The anti‐diabetic drug metformin perturbs proliferation and cellular differentiation of pancreatic cancer cells: a key mechanism of its anticancer activity (784.6)

Background : Pancreatic cancer is the 5th most common cancer in the United States and is currently the fourth leading cause of cancer death, with a 5‐year overall survival of only 5%. It has been reported that Type 2 diabetes mellitus and associated hyperglycemia, hyperinsulinemia, and inflammation, are known to play important roles in the development of diabetes‐associated pancreatic cancer.

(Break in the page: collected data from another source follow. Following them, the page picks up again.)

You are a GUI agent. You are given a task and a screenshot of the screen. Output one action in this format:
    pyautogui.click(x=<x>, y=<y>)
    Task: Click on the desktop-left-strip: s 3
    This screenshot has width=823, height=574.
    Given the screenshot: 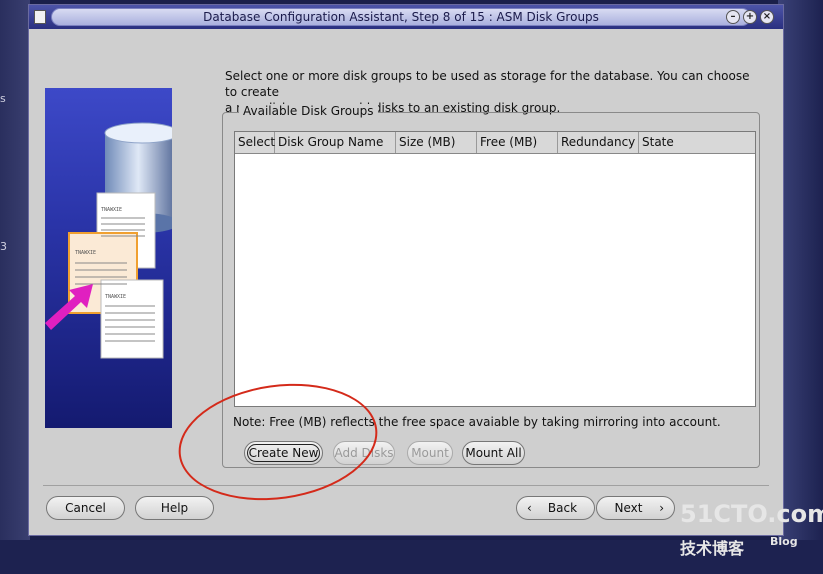 What is the action you would take?
    pyautogui.click(x=15, y=287)
    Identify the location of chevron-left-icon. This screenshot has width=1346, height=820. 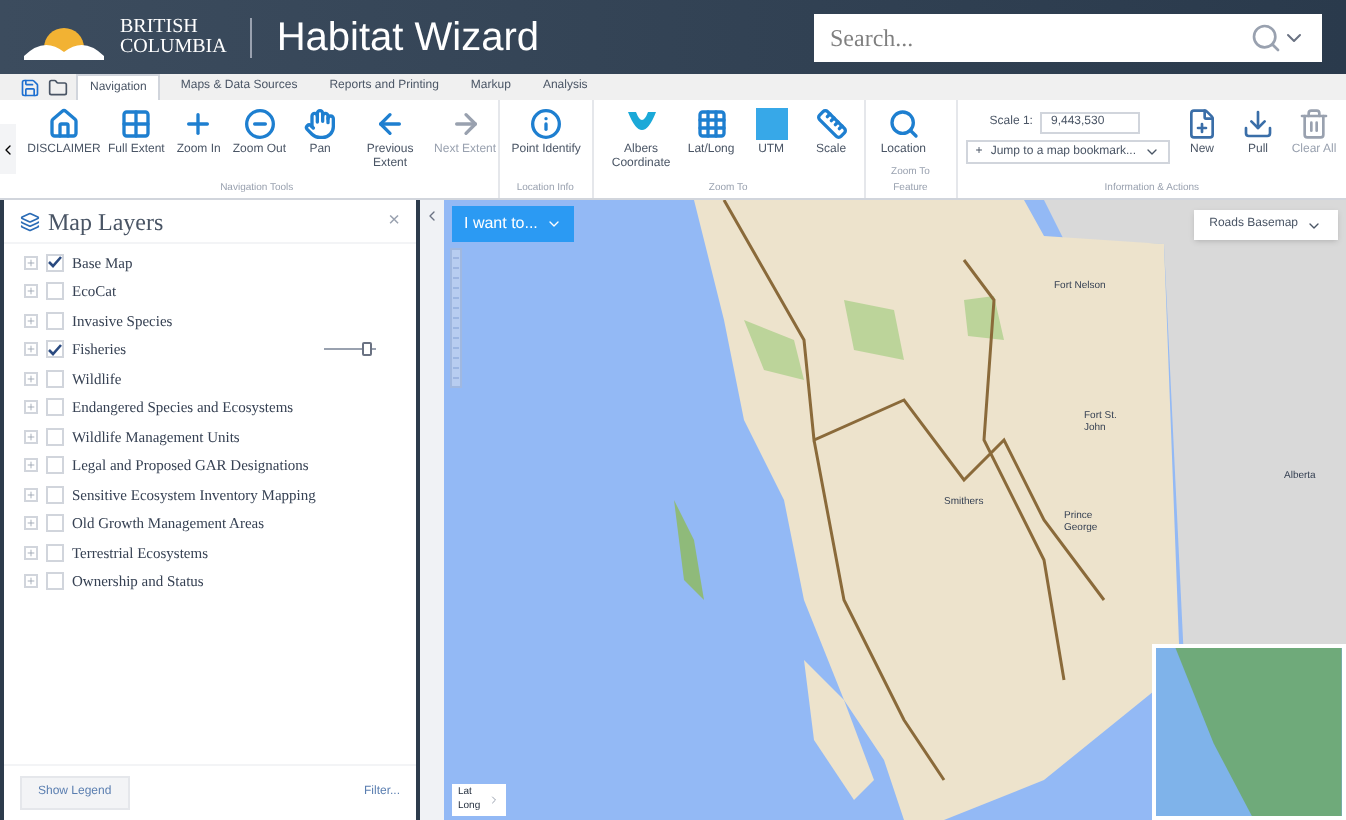
(8, 149).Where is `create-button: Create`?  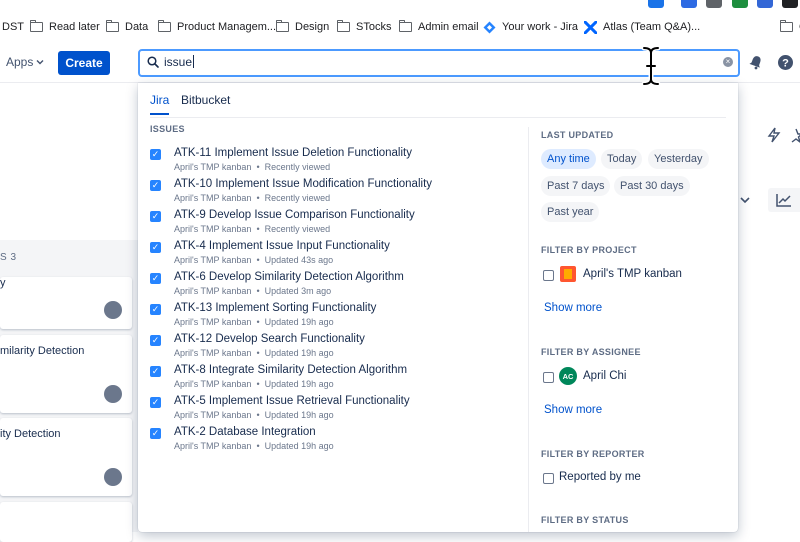
create-button: Create is located at coordinates (84, 63).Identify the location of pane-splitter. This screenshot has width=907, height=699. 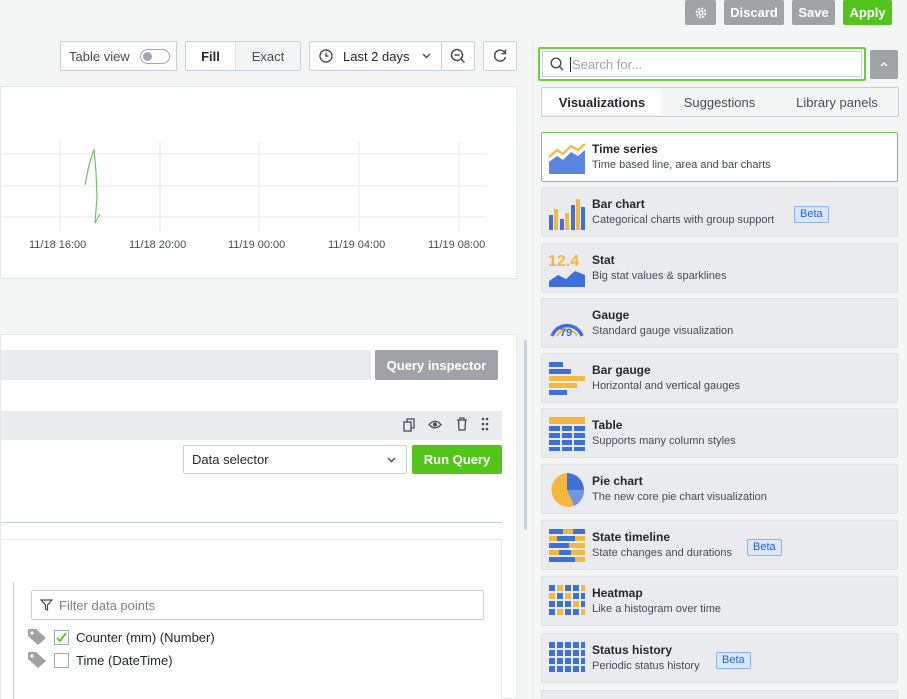
(526, 435).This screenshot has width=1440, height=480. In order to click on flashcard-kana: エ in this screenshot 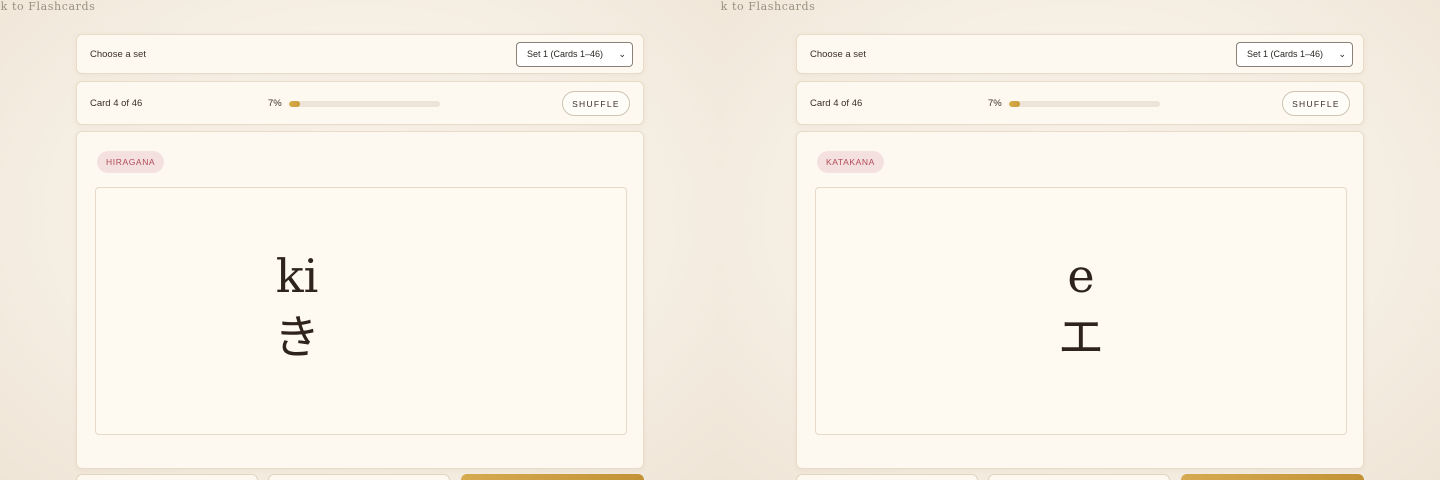, I will do `click(1081, 337)`.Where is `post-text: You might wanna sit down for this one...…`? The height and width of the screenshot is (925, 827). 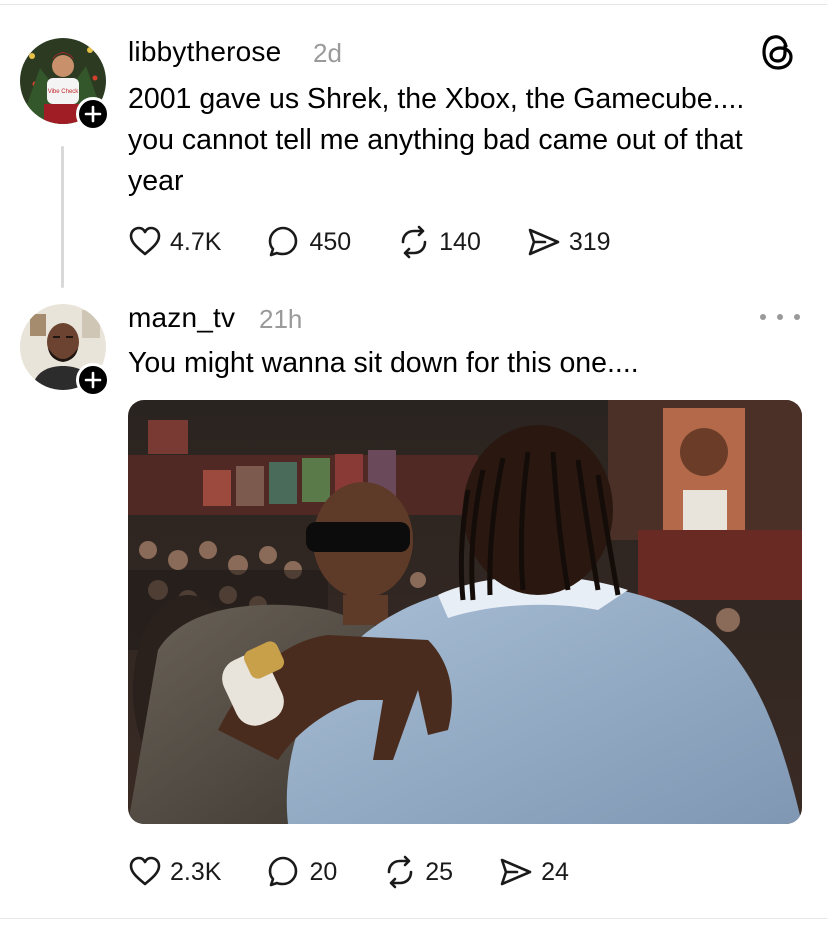 post-text: You might wanna sit down for this one...… is located at coordinates (384, 363).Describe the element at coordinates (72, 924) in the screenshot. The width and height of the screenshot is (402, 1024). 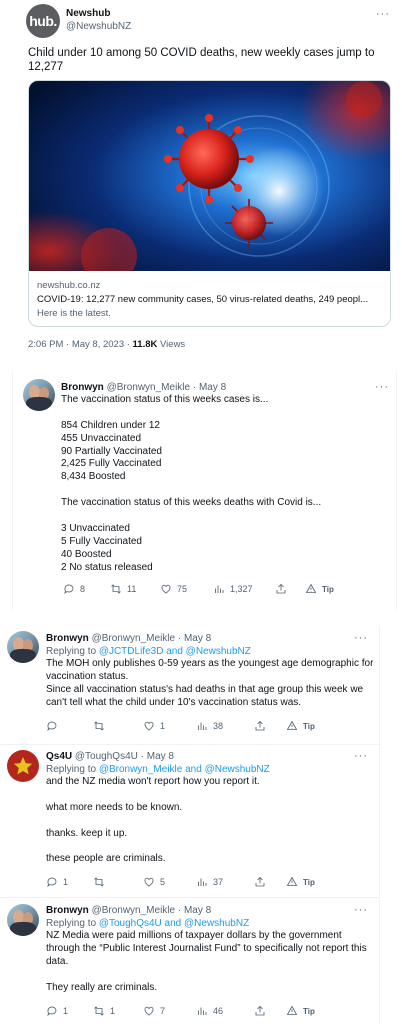
I see `replying-prefix: Replying to` at that location.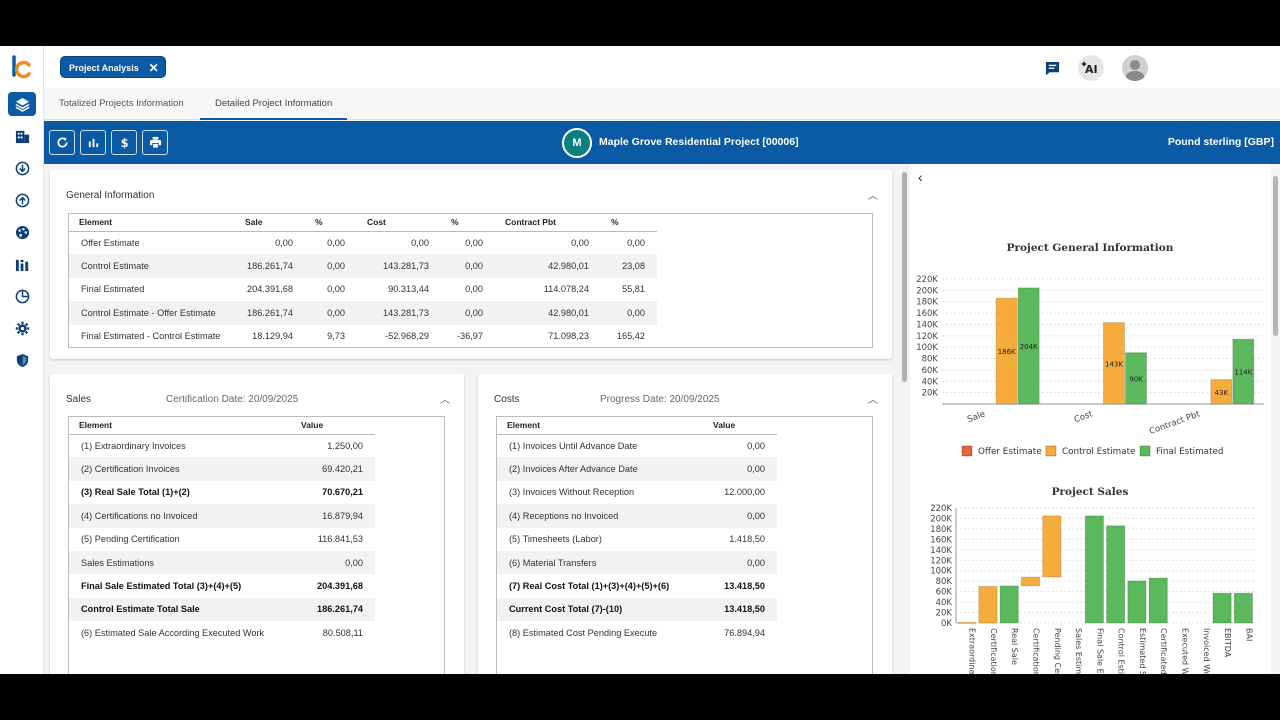  Describe the element at coordinates (566, 290) in the screenshot. I see `table-cell: 114.078,24` at that location.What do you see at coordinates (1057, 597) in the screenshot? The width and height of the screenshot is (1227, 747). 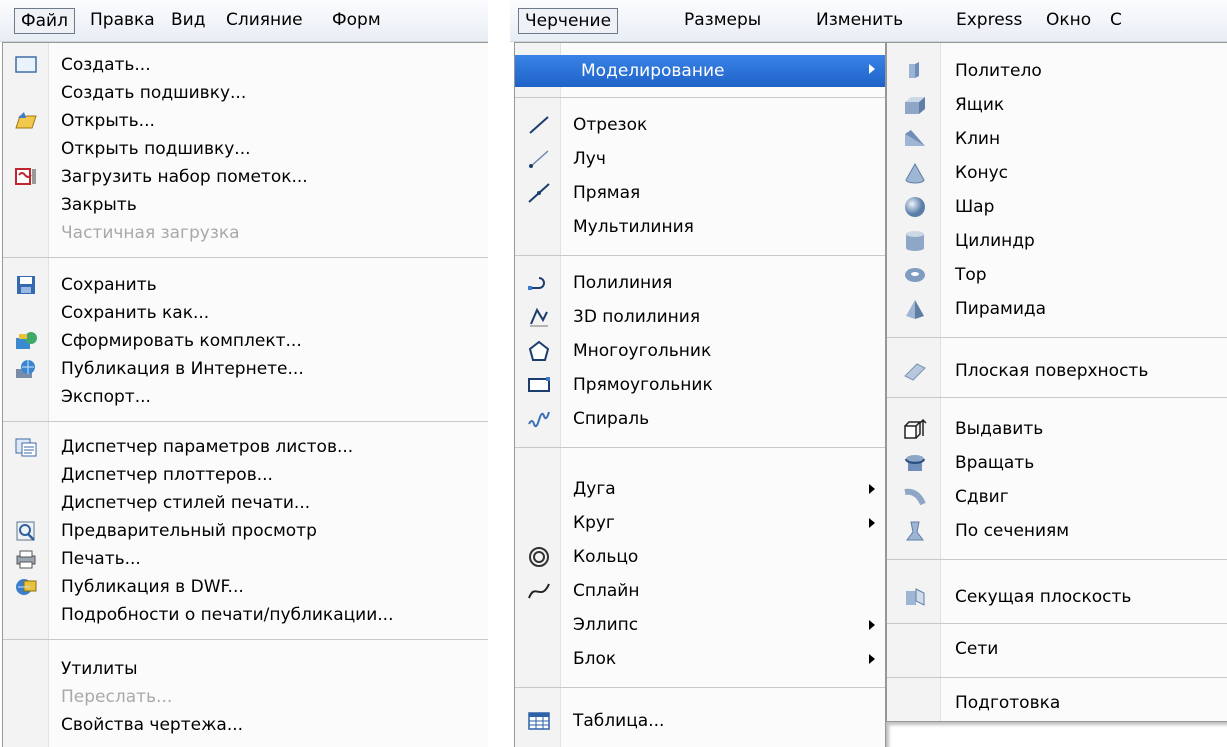 I see `submenu-item-section-plane: Секущая плоскость` at bounding box center [1057, 597]. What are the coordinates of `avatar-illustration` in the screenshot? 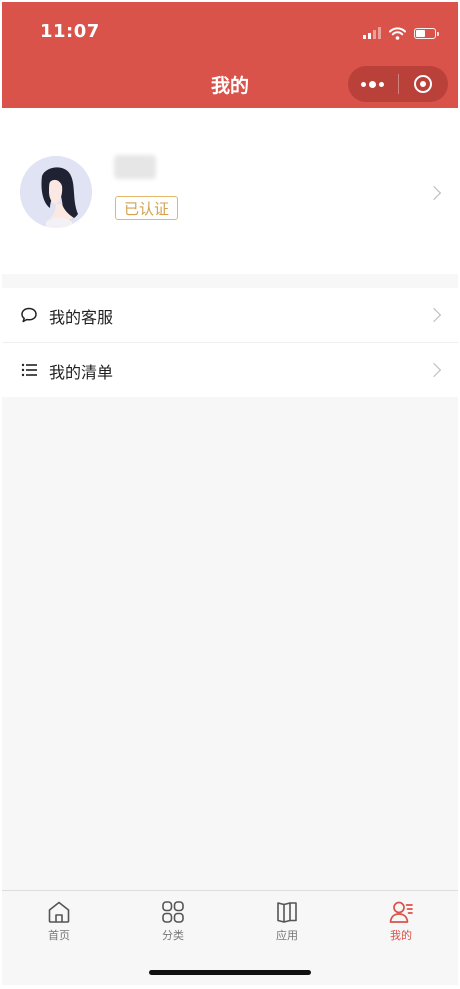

Use of the anti‐diabetic drug metformin has been reported to reduce the risk of pancreatic cancer in diabetics and recognized as an antitumor agent with the potential to inhibit the progression of pancreatic tumors. However, the mode of action of Metformin on regulation of cellular differentiation, which are associated with are invasion and metastasis of pancreatic cancer, is uncertain. Objective: The objective of the present study is to determine if Metformin plays any role cellular de‐differentiation through the reprogramming of EMT process that eventually prevents invasive phenotypes associated with CXCR‐4/SDF‐1 pathways. Results: In our study we have observed that treatment of the pancreatic cancer cells such as Panc‐1 and AsPc‐1 resulted in a dose‐dependent inhibition of proliferation, accompanied by the induction of cytotoxicity through the regulation of the tumor suppressor gene p27. Moreover, Metformin treatment resulted in the morphological alteration as well as induction of EMT in pancreatic cancer cells. Metformin treatment prevents in vitro invasion of PC cells to words SDF‐1, a ligand for CXCR4 chemokine receptor actively associated with cancer metastasis. Conclusion: The widely used anti‐diabetic drug metformin can suppress pancreatic tumor progression by inhibiting the chemokine‐induced invasiveness and motility.